I tried to suspend my disbelief because areas around Niagara Falls continued to have power during the 2003 blackout thanks to smart power workers who isolated their section of the grid.  The Niagara Falls hydro-electric generation plants provide very reliable power.

But in Selection Event Martin discovers from old newspapers that environmentalists had lived long enough to blow up all the dams in the west in order to let “the rivers run free.”

Now if environmentalists lived long enough for tooling around with dynamite, surely nuclear power plant technicians had a little warning too.  Despite the Simpsons’ negative portrayal of nuke plant workers, those people actually take their jobs very seriously.  If they knew they were all dying of a flu, at the very least they’d put the plants into a safe shutdown mode.  Ditto for power plants fired by coal, gas or oil, cause you sure as hell wouldn’t want the explosions that go with unmonitored fossil fuel plants.  High pressure steam pipes just can’t be left unattended, and if they are things will go wrong very quickly.  These plants aren’t like the Starship Enterprise, which seems to need a massive crew but can be operated just by Captain Kirk in a pinch.
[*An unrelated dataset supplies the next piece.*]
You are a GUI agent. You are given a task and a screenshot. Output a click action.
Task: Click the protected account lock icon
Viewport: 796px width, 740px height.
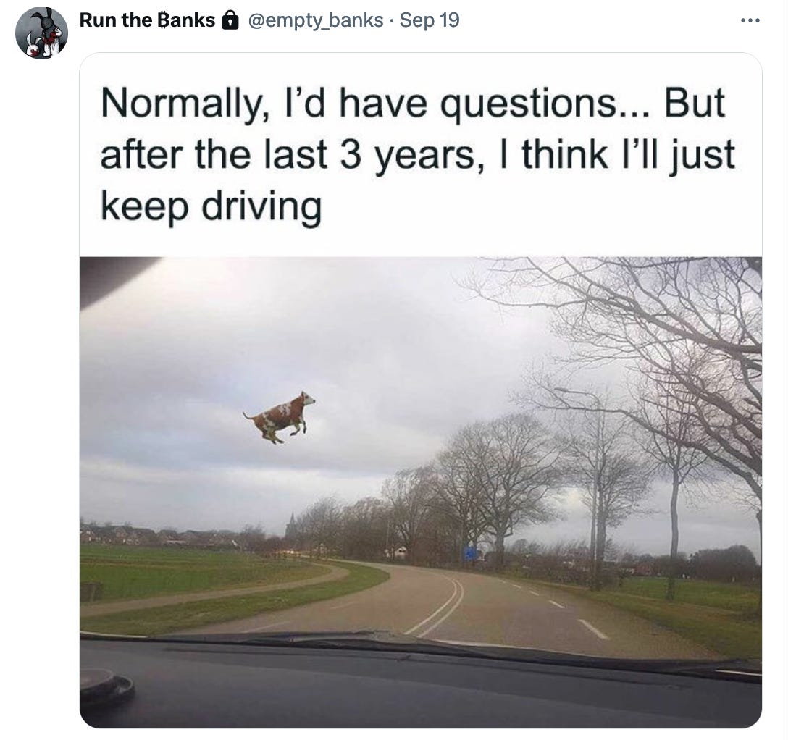point(232,20)
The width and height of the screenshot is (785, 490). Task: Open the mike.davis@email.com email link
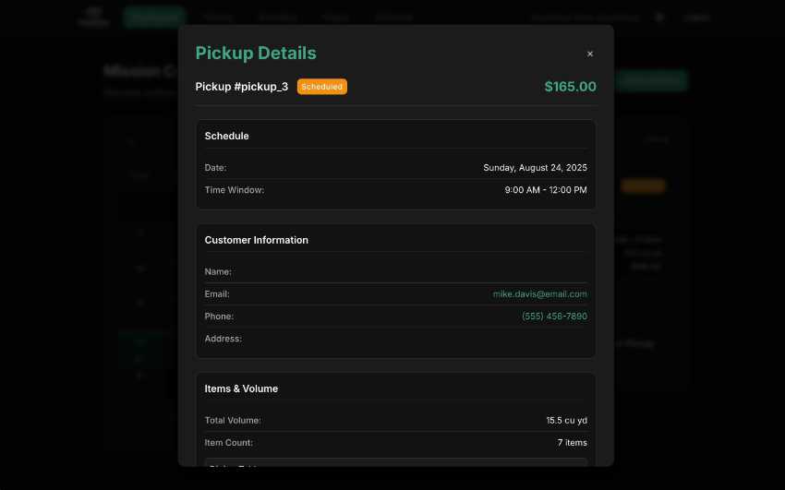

Don’t get me started on solar and wind, because these incredibly variable sources of power are destabilizing for a grid, creating unexpected power surges and deficits as clouds and wind vary.  They can’t provide a base load, and if other power sources are gone one surge will trip breakers everywhere on the grid, and there’s no one to reset them.

Now if just knocking one power plant offline could bring down the entire eastern seaboard, image what knocking out dozens of dams, nuke plants, coal and gas plants would do?  Hydro is probably the one source of power that could conceivably (although not likely) carry on for a few days without human monitoring, but that would have to be a section of the grid that is not interconnected with the national grid, and in this case the environmentalists had done away with that option.

So if you’re writing an apocalyptic novel, keep in mind that the first thing to go will be the electrical grid, and it will be gone in a matter of hours without human monitoring.  Once the power is gone the refineries shut down, so then you gradually lose the gasoline, and well, then it’s back to 1799, only with better guns.